But she wasn’t trapped so easily. “I haven’t decided.”
He grinned unexpectedly, the lightning expression at odds with his serious eyes. A knot hitched in her belly. Desire, yes, but something more, something . . . else. “Maybe I can help you make up your mind,” he said.
Oh, this was a dangerous game they were playing. She liked it.
She sipped her wine, tilted her head. “Help me stay? Or help me go?”
Their gazes locked. Without speaking, he stood and moved around the table. Removing the glass from her hand, he set it on the blanket, lowered himself to the bench beside her, and pressed his mouth to hers.

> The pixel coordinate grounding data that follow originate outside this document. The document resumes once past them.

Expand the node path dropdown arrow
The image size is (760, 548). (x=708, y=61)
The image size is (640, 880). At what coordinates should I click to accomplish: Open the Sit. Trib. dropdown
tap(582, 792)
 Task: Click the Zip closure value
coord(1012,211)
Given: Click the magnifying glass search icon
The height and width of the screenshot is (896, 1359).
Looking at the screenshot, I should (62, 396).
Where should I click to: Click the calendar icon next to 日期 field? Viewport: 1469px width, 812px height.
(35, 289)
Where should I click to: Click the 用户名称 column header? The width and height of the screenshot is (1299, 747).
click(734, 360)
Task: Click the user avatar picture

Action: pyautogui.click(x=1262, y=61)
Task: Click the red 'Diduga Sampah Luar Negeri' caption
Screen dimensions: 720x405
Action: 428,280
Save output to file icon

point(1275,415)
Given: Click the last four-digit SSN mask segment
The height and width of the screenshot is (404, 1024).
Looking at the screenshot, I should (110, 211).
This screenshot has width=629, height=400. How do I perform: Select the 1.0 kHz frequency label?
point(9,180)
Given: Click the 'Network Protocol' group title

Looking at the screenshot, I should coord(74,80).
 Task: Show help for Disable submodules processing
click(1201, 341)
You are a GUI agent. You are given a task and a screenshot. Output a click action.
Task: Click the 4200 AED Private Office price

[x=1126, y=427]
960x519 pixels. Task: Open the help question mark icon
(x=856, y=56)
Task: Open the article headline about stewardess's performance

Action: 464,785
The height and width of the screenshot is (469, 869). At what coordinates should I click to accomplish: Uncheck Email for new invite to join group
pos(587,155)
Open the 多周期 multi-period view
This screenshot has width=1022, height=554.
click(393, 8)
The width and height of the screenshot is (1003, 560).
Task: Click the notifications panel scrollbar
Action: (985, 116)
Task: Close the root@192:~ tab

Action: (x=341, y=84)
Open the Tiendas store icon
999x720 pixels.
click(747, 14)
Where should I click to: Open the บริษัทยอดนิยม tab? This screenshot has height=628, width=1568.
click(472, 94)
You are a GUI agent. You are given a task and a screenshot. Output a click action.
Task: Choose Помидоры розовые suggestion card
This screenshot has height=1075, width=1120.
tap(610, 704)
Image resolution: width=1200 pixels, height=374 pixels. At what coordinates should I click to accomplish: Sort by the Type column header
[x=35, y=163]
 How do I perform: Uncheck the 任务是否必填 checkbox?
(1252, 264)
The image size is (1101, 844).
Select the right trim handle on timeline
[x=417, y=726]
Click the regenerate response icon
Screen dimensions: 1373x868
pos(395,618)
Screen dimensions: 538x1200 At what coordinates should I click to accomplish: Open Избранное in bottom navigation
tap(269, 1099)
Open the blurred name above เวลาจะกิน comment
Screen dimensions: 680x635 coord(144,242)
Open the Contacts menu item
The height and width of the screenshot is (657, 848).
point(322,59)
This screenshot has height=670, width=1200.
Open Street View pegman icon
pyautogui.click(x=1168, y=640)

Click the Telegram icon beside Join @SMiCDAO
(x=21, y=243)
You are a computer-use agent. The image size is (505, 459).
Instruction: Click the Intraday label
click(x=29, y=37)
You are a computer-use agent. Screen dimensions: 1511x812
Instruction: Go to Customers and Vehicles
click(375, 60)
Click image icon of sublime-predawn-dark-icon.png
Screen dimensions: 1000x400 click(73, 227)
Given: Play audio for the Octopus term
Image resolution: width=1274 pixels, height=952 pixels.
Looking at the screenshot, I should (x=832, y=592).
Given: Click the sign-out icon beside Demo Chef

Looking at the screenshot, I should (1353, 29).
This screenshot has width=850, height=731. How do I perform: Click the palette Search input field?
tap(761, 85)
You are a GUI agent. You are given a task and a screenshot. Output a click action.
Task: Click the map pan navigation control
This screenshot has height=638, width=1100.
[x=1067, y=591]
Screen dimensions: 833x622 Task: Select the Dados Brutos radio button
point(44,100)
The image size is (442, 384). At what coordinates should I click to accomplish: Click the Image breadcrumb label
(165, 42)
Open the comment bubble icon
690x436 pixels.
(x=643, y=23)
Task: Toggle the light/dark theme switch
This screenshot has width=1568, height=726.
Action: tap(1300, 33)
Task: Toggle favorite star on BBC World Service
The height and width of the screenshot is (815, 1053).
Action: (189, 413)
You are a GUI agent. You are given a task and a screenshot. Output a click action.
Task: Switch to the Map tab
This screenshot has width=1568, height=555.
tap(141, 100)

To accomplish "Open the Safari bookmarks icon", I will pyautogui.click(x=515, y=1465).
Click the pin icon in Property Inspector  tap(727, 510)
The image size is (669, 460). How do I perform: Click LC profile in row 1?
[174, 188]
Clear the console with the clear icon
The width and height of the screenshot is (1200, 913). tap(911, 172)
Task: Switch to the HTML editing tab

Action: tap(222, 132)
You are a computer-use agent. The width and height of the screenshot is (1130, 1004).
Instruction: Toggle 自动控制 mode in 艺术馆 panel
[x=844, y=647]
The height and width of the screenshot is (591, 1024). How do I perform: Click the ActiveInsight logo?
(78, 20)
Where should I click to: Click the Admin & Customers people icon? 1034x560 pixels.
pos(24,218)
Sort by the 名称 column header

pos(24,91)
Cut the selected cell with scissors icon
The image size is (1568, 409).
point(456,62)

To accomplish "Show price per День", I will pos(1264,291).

He smelled of wood smoke, soap, and sex, and tasted like the wine, cool and earthy. She opened her mouth wider to take more of him in, frustrated when he broke their kiss to press warm lips to the arch of her eyebrow, the curve of her cheekbone, the hollow of her jaw. Could he feel her pulse under his lips?
“Stay,” he murmured.
She flushed, flooded with the familiar awareness of her own feminine power and the novel thrill of his seduction.
Of course she would not stay.
Her kind never did, unless they were tricked or taken, stripped of their pelts and their power to return to the sea.
But it was sweet to be wanted so.
His mouth cruised her neck and shoulder, leaving her nerve endings alive and shivering in its wake. She tipped her head to give him better access, and he pulled her close, half hauling, half lifting her onto his lap.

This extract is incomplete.